▸ Text
===============
Fable - The F# Static Site Generator

Adam Krieger, Fri 05 September 2014, Projects

blogging, fsharp

This project spawned from my need to express my ideas about software development. I often find myself madly scrawling thoughts into my notebook when a partially-formed idea comes to me. Those thoughts remain scrawlings unless I take the time to mull over them, package the good ones, weed the bad ones, and sequence them in a reasonably useful way. I also, to some extent, like showing off. I love what I do, and I love shipping what I do. Blogging is today's natural progression.

I started by trying out blogspot and WordPress. Both of these solutions seemed alright, but they weren't for me. I considered building a similar type of site myself, but was dissuaded by several articles weighing the pros and cons against static site generators, re: security, hosting options. GitHub supports Jekyll natively, so I gave that product a shot, but found that it didn't work exactly as I'd hoped. Installation involved many more steps than I could really stomach. I also read several articles about the web moving beyond Twitter Bootstrap as the hammer-of-the-month, and I decided to keep pushing forward.

Along the way, I had several thoughts about audience, centered on defining audience and being honest about who is not your audience. Markets are flooded with products that don't define their audience, but why should they, if there's a chance that being honest will put off potential customers? I saw myself in the inverse camp; the group which got frustrated by wasting time on a product that wasn't for me. What it really came down to was that I didn't feel like the intended audience of WordPress, blogspot, or Jekyll. I knew I could make something from scratch, and I knew I could learn something doing it, so I did.

Fable is written in F#, with the help of FParsec. It only runs on a Windows machine, and it only does specific things, but it will get more versatile over time as I require it to be more and more seamless. I'm very sensitive to the importance of day 1 initialization. This is, sadly, one of the areas where Fable is currently falling short. Without knowing the inner workings of the app, there isn't much it will do for you. It's audience is probably, for today at least, made up of one.
===============
▸ Exercise data
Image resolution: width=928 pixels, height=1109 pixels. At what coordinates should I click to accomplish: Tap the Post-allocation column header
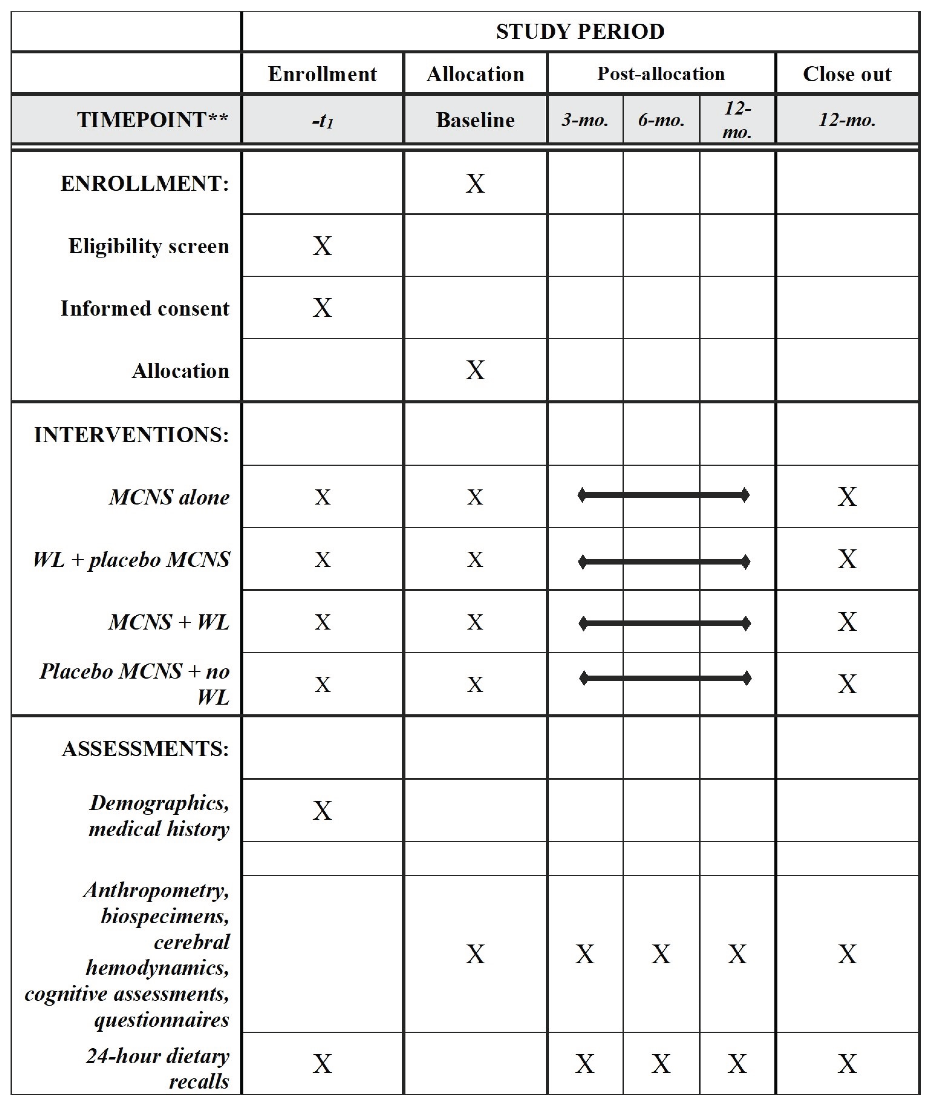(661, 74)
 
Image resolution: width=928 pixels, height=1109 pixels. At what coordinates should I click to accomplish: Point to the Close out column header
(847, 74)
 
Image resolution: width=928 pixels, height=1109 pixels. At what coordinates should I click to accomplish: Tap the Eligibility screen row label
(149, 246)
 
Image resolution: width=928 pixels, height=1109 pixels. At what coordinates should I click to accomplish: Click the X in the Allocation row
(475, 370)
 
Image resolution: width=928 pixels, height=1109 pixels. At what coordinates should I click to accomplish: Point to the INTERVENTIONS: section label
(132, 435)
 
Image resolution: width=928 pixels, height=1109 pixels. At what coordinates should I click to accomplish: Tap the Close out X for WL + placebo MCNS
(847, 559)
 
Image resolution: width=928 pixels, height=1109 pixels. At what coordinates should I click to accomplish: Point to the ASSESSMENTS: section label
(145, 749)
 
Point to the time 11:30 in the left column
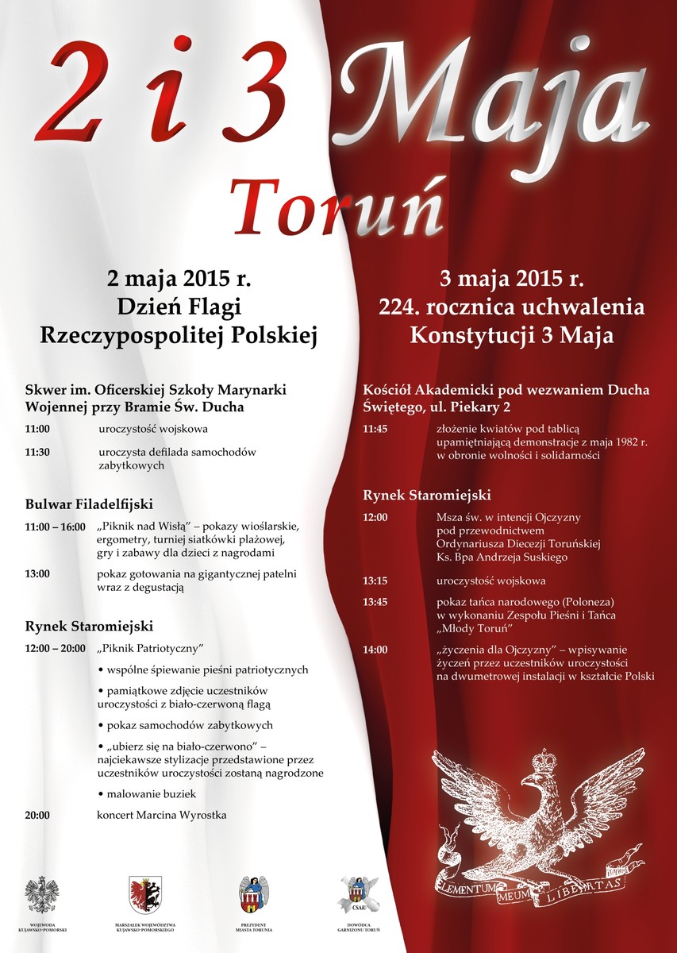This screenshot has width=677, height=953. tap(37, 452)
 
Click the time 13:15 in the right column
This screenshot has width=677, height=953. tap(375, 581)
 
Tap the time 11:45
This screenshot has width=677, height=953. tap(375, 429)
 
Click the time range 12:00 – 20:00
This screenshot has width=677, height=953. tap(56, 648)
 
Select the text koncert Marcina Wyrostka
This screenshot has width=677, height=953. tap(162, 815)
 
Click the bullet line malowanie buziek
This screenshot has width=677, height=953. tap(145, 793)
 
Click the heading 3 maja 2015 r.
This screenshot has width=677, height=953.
===============
▸ Task brief
In the text about Fable, what library helped in writing Fable in F#?

▸ Expected answer
FParsec